Chaban survived the massacre at Kiev’s Institutskaya Street as the Berkut launched a counter-attack. Chaban was shot and was in a coma for weeks. Thanks to medical collaboration between Ukraine and Poland, he was later transferred to a clinic in Poznan where he underwent facial reconstruction surgery.

I remembered Andrey Kurkov's description in his Ukraine Diaries: Dispatches from Kiev of the horrors facing the protestors during that week: "The hospitals are overflowing right now. But many of the wounded are in hiding, from their friends as well as from strangers.

“They are afraid of going to hospital because the police have often abducted injured protesters from there to take them to the station, without offering them any medical care.”

Chaban was lucky.

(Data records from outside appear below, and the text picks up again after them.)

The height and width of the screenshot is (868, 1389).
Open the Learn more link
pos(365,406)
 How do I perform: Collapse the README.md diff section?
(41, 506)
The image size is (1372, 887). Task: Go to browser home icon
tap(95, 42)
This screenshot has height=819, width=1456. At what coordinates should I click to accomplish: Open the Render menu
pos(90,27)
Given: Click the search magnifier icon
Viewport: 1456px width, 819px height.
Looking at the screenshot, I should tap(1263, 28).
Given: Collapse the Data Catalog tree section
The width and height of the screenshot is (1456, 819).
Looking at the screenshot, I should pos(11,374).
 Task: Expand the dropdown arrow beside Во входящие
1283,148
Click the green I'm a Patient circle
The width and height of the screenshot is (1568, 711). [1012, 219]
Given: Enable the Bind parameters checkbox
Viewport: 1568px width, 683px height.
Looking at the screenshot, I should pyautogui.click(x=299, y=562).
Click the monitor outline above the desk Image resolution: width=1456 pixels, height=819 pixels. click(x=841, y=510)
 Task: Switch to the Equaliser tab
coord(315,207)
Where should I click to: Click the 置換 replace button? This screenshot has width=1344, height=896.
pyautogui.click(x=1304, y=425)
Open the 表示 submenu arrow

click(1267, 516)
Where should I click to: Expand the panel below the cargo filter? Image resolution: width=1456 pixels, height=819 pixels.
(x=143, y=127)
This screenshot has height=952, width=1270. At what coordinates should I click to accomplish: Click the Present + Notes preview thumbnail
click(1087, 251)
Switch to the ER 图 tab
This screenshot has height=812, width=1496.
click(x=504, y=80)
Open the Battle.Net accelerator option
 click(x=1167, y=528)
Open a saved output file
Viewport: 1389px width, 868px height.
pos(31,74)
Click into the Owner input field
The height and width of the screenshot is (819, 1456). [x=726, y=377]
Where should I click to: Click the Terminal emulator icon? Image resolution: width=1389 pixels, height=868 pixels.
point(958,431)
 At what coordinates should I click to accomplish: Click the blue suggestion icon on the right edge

Marsh explained he had sustained a bullet wound to the head and the loss of part of the right temporal lobe of his brain.

He told the crowd if the wound had been even a millimetre in the other direction, Chaban would not have fared so well. The bullet had just missed a vital artery – it could have killed him.

Before I left for the trip, friends had asked how I would survive it, equating all of Ukraine with a war zone.

Yet I had thrived on the stories of survival: Kurilets’s struggle to build a new hospital; the patients at the clinic; Marsh’s commitment to Ukraine; and Chaban, the Maidan survivor.